Problem statement:
Edit the listing below so that every occurrence of "Novità" reads "News", and leave the rest of it unchanged.

--- Data lines ---

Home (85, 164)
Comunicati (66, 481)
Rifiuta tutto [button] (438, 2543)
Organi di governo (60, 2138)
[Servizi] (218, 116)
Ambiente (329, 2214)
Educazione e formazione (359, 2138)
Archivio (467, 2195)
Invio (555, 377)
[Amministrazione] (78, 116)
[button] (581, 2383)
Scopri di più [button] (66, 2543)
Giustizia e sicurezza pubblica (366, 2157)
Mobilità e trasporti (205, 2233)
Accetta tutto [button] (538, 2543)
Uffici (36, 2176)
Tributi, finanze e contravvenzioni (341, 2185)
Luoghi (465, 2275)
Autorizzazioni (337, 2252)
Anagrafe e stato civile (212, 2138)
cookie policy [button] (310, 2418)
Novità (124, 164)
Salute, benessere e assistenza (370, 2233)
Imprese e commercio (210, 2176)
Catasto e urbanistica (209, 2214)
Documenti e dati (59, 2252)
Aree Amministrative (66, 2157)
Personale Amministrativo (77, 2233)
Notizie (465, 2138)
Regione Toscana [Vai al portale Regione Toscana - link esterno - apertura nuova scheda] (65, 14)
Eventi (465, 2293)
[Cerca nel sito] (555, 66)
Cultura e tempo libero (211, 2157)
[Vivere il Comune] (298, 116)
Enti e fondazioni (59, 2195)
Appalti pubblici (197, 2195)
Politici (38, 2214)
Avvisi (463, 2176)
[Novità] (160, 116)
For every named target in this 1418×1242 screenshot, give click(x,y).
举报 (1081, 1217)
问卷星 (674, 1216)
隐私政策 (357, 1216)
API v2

---

Full output:
Home (85, 164)
Comunicati (66, 481)
Rifiuta tutto [button] (438, 2543)
Organi di governo (60, 2138)
[Servizi] (218, 116)
Ambiente (329, 2214)
Educazione e formazione (359, 2138)
Archivio (467, 2195)
Invio (555, 377)
[Amministrazione] (78, 116)
[button] (581, 2383)
Scopri di più [button] (66, 2543)
Giustizia e sicurezza pubblica (366, 2157)
Mobilità e trasporti (205, 2233)
Accetta tutto [button] (538, 2543)
Uffici (36, 2176)
Tributi, finanze e contravvenzioni (341, 2185)
Luoghi (465, 2275)
Autorizzazioni (337, 2252)
Anagrafe e stato civile (212, 2138)
cookie policy [button] (310, 2418)
News (124, 164)
Salute, benessere e assistenza (370, 2233)
Imprese e commercio (210, 2176)
Catasto e urbanistica (209, 2214)
Documenti e dati (59, 2252)
Aree Amministrative (66, 2157)
Personale Amministrativo (77, 2233)
Notizie (465, 2138)
Regione Toscana [Vai al portale Regione Toscana - link esterno - apertura nuova scheda] (65, 14)
Eventi (465, 2293)
[Cerca nel sito] (555, 66)
Cultura e tempo libero (211, 2157)
[Vivere il Comune] (298, 116)
Enti e fondazioni (59, 2195)
Appalti pubblici (197, 2195)
Politici (38, 2214)
Avvisi (463, 2176)
[News] (160, 116)
For every named target in this 1418×1242 screenshot, give click(x,y).
举报 (1081, 1217)
问卷星 (674, 1216)
隐私政策 (357, 1216)
API v2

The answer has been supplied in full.